McNally and Gray appealed to the United States Court of Appeals for the Sixth Circuit, arguing that Hunt's fraud, which they had been convicted of abetting, was not honest services fraud because he had no fiduciary duty to the people of Kentucky. The Sixth Circuit, noting Gray's fiduciary duty to the people of Kentucky as Secretary of Public Protection and Regulation, concluded that Hunt also had a fiduciary duty to the people of Kentucky as a de facto public official due to his substantial participation in governmental affairs and "de facto control" of the awarding of the insurance contract to Wombwell.
The appellants also argued that their rights to due process of law were violated by the indictment, contending that it failed to allege that Hunt and Gray had a fiduciary duty to the citizens of Kentucky, a fact of which they necessarily had to be informed in order to understand the elements of the charges against them. The Sixth Circuit rejected this argument as well, stating that the indictment contained sufficient information for the defendants to be apprised of the charges, including the identification of the roles Hunt and Gray played in the conspiracy to defraud.
The Sixth Circuit affirmed the convictions on May 12, 1986. The Supreme Court of the United States granted certiorari and reversed the decision of the lower court; the case was argued before the Court on April 22, 1987, and decided on June 24 of that year.
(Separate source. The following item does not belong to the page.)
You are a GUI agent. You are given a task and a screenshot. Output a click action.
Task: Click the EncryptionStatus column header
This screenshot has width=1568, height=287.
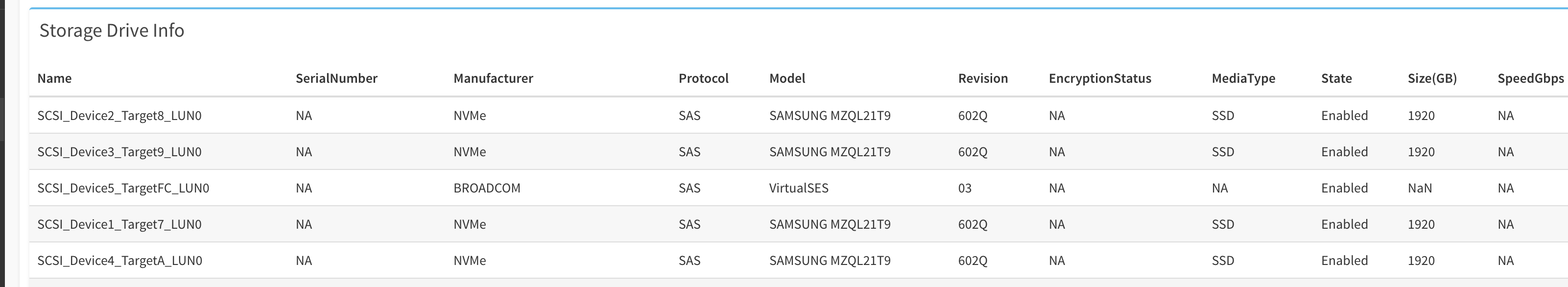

Justice White wrote the opinion of the Court, holding that the federal mail fraud statute only protected money and property, not the public's intangible right to honest government:
Rather than construe the statute in a manner that leaves its outer boundaries ambiguous and involves the Federal Government in setting standards of disclosure and good government for local and state officials, we read 1341 as limited in scope to the protection of property rights. If Congress desires to go further, it must speak more clearly than it has.
The law, passed in 1872 during a postal law recodification, originally only criminalized "any scheme or artifice to defraud." In March 1909, Congress added another clause, reading "or for obtaining money or property by means of false or fraudulent pretenses, representations, or promises." In McNally, the Court therefore concluded that Congress intended the mail fraud statute's scope to be limited to protecting money and property, citing its ruling in United States v. Universal C. I. T. Credit Corp., which stated that "when choice has to be made between two readings of what conduct Congress has made a crime, it is appropriate, before we choose the harsher alternative, to require that Congress should have spoken in language that is clear and definite. We should not derive criminal outlawry from some ambiguous implication."
The convictions of McNally and Gray were thus reversed.
Justice Stevens wrote the dissenting opinion, arguing that "nothing in the words 'any scheme or artifice to defraud,' or in the purpose of the statute, justifies limiting its application to schemes intended to deprive victims of money or property."